* _Items from a dataset_:
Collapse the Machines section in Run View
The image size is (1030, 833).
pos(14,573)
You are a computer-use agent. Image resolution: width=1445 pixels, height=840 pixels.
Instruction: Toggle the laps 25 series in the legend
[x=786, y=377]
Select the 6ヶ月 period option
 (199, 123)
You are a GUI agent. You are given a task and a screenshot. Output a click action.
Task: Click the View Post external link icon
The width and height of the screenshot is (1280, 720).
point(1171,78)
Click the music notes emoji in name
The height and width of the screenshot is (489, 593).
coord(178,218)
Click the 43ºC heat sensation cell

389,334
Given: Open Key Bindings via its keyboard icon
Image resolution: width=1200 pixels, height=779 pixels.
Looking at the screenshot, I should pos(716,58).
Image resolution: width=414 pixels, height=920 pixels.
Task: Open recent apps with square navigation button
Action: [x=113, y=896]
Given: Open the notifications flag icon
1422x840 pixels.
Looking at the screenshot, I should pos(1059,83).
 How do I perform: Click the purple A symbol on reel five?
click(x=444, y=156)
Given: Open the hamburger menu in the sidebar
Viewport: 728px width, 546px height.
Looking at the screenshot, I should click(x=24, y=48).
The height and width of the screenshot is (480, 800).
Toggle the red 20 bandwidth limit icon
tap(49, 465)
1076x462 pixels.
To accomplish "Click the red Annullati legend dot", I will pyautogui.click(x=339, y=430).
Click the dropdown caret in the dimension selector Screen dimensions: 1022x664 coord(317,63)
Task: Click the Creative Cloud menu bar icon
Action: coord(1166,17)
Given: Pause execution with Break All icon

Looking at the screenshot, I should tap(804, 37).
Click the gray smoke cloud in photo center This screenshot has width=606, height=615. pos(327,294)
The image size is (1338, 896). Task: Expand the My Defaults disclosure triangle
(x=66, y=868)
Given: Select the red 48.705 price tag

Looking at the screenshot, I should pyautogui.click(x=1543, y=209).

* _Problem to work on_: Reproduce the data from its first line through the line containing "point(1171,78)", with both ends included. Scale every coordinate in the answers by 1.2 and round each result to a whole number, rounding halves up.

* _Response for this exercise_:
Collapse the Machines section in Run View
The image size is (1030, 833).
pos(17,688)
You are a computer-use agent. Image resolution: width=1445 pixels, height=840 pixels.
Instruction: Toggle the laps 25 series in the legend
[x=943, y=452]
Select the 6ヶ月 period option
 (239, 148)
You are a GUI agent. You are given a task and a screenshot. Output a click action.
Task: Click the View Post external link icon
The width and height of the screenshot is (1280, 720).
point(1405,94)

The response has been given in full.